Secondly, this school was substantially materialist. Its members laid great stress upon the activities of human beings in procuring the necessities of life as the foundation for explaining all other social phenomena, institutions and culture. They sought to correlate natural conditions, technology and economies with the beliefs, practices, ideas and institutions of primitive peoples. They probed for the material factors at work within society to explain the succession and connection of different levels of social organization. The most successful exponent of this evolutionary and materialist method was Morgan, who used it to delineate the three main epochs of human advancement from savagery through barbarism to civilization.

Although these scholars applied the materialist method to the extent of their ability, their materialism was in many instances crude, inconsistent and incomplete.
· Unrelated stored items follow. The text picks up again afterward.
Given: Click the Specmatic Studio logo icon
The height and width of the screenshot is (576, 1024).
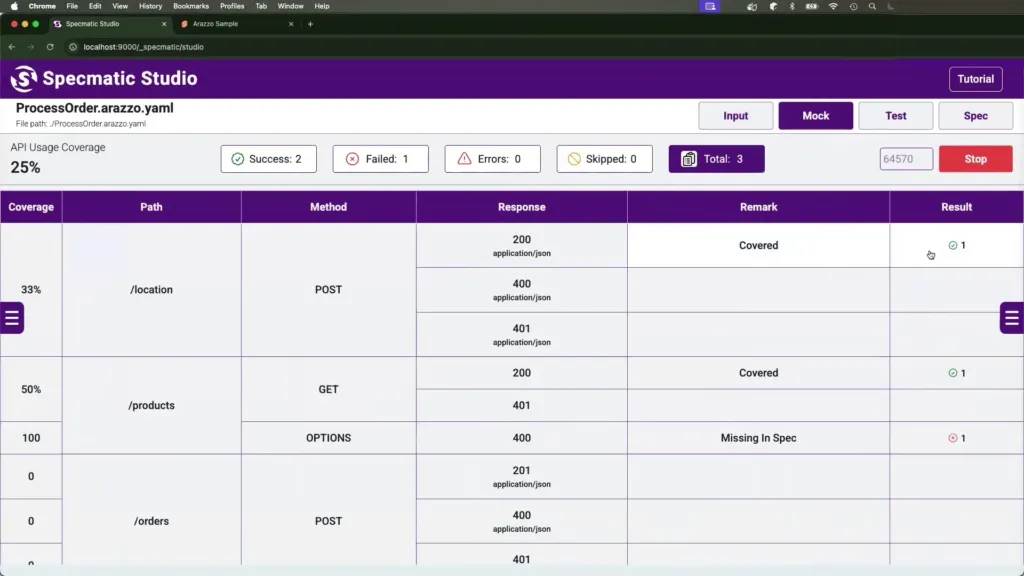Looking at the screenshot, I should coord(24,79).
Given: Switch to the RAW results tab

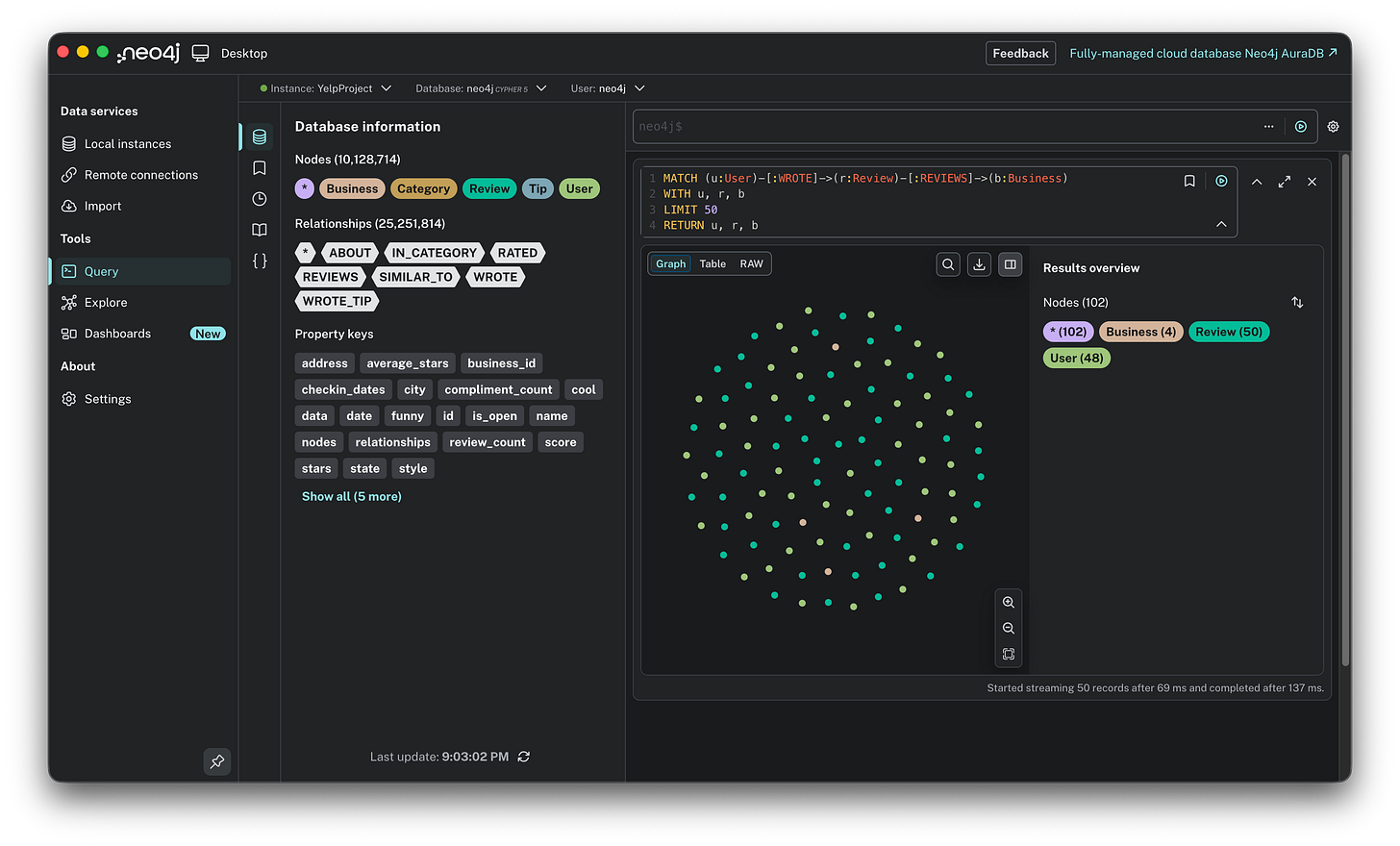Looking at the screenshot, I should pos(751,263).
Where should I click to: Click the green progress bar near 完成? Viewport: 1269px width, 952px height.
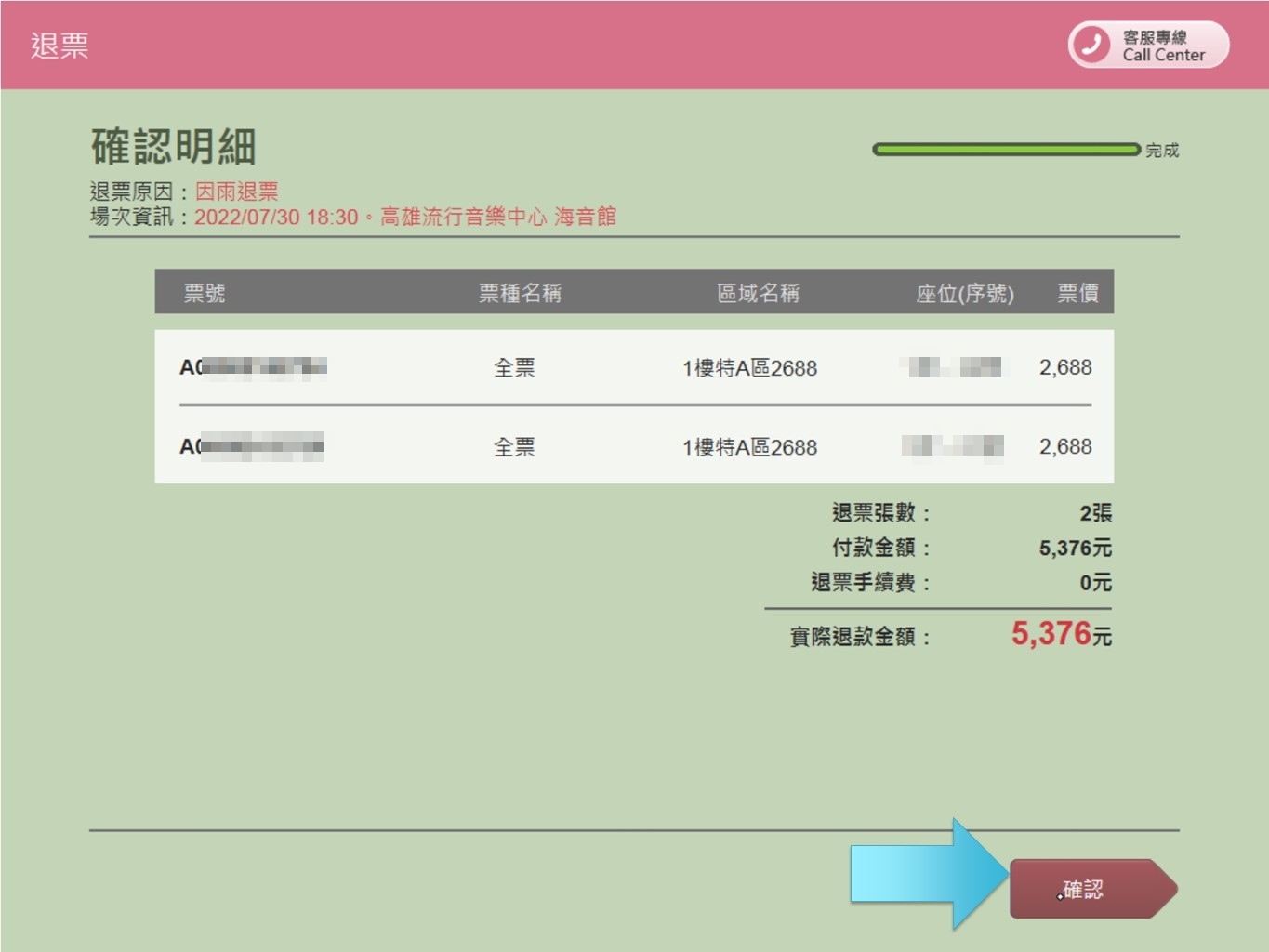(1005, 150)
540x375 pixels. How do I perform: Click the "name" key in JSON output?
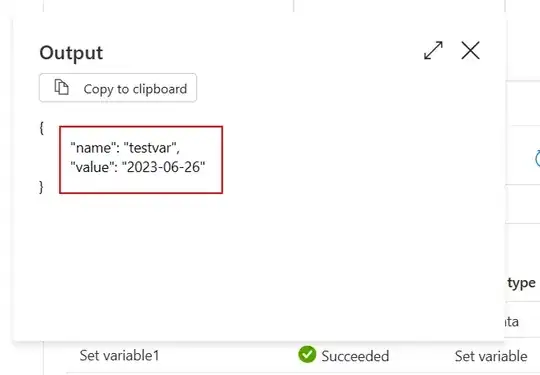click(x=91, y=148)
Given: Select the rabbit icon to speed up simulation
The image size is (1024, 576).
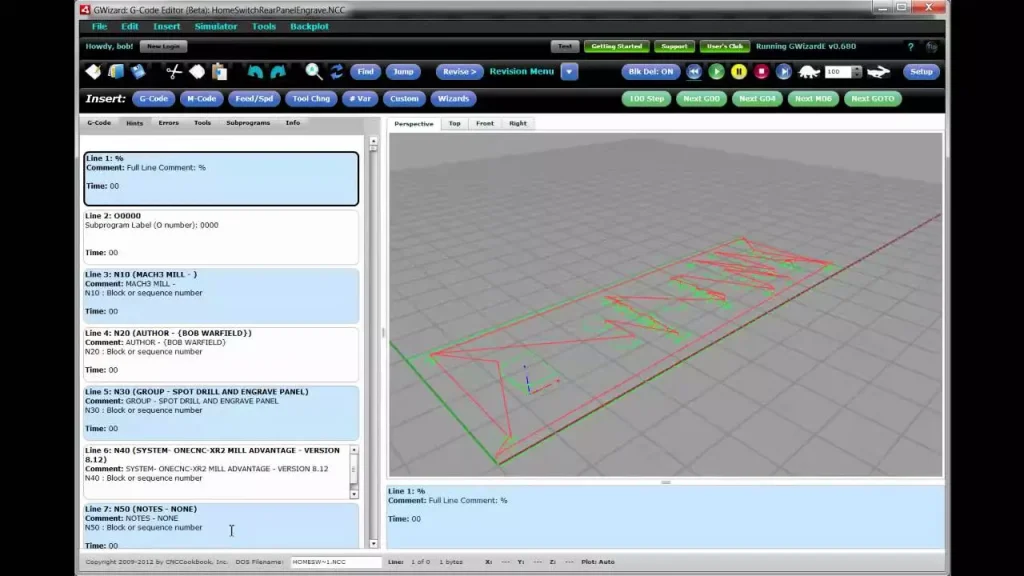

This was true even of Morgan who, as Engels wrote, had rediscovered in his own way the materialist interpretation of history that Engels and Marx had elaborated 40 years previously. For example, while Morgan classified the main epochs of social development according to the progress made in producing the means of subsistence, in certain places he ascribes the development of institutions and culture to the unfolding of mental seeds: “... social and civil institutions, in view of their connection with perpetual human wants, have been developed from a few primary germs of thought.” (Ancient Society, preface vi.).

Despite their deficiencies, however, the aims and methods of the classical nineteenth century school were fundamentally correct and bore rich fruit. Their weaknesses have been picked out and exaggerated by their opponents today, not in order to correct them and then probe deeper into, the evolution of mankind, but to exploit them as a means for discrediting the positive achievements as well as the essentially correct method of the classical anthropologists.

The Reaction

Around the turn of the century new tendencies began to assert themselves in the field of anthropology. These were marked by a growing aversion to the main ideas and methods of the classical school and by a consequent regression in the theoretical level of the science itself. In the past 50 years the representatives of these reactionary tendencies have acquired an almost undisputed ascendancy in academic circles, crowding out the doctrines of their predecessors.

Two of the principal currents of thought in this sweeping reaction are the “diffusionist” and the “descriptionist” or “functional” schools. Disciples and students of these two tendencies, or combinations of them, furnish the bulk of the contributors to the Wenner-Gren compilation.

The diffusionists focus their attention upon the beginnings of civilization. Sir G. Elliot Smith, anatomist and leading figure of this school, asserts that “Egypt was the cradle, not only of agriculture, metallurgy, architecture, shipbuilding, weaving and clothing, alcoholic drinks and religious ritual, the kingship and statecraft, but of civilization in its widest sense.” (In the Beginning, p. 26.) From that innovating center the fundamental institutions of civilization spread, with minor accretions and modifications, throughout the world.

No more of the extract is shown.